How to Counter FIIS in Indian Markets.



This refers to your editorial Reducing FII dependency (Business Line, September 9,2013) It is rightly said that there is  a paramount need  to counter FIIs influence in our financial market  in general and forex market in particular and the Pension Fund Regulatory can create a strong domestic institutional investor base in the long run., The  fact that FIIS  are able to dictate terms to the  capital and forex market since the days of liberalization of our economy despite the presence of Insurance Institutions, Mutual Funds, Provident Fund,  banks and a whole lot of whole sale and retail traders only reflects the weakness of our markets and these investors.  It is high time our investors and the authorities have a strategy to counter FIIS and see that some semblance of order prevails in the market and the volatility is range bound and some what predictable and manageable. The buy and sell policy of domestic institutions has to necessarily counter the buy and sell strategy of FIIS.

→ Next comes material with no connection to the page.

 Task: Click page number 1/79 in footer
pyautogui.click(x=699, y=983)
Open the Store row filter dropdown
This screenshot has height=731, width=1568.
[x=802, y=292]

The suggestion to attract Indian households savings to capital market in this context is very apt and worth attempting. This requires incentives and a good amount of marketing. SEBI and the government have to work jointly to provide some incentives for retailers to enter the capital market. Some of these could be tax exemption up to Rs one lakh of investments in the Capital market, granting of  Loyalty bonus to shareholders who do not trade the shares and retain them for a minimum period of two years, tax incentives to companies who hold maximum retail holdings of shares and who declare regular and high dividends , and using STT as a major tool to  have a check on the buys and sells. The NRI’s should have attractive and flexible rules to invest in the market and this should be widely publicized. 
Dr.T.V.Gopalakrishnan
(This comment is in response to the editorial Reducing FII dependency that appearedin BL dated 9/9/13).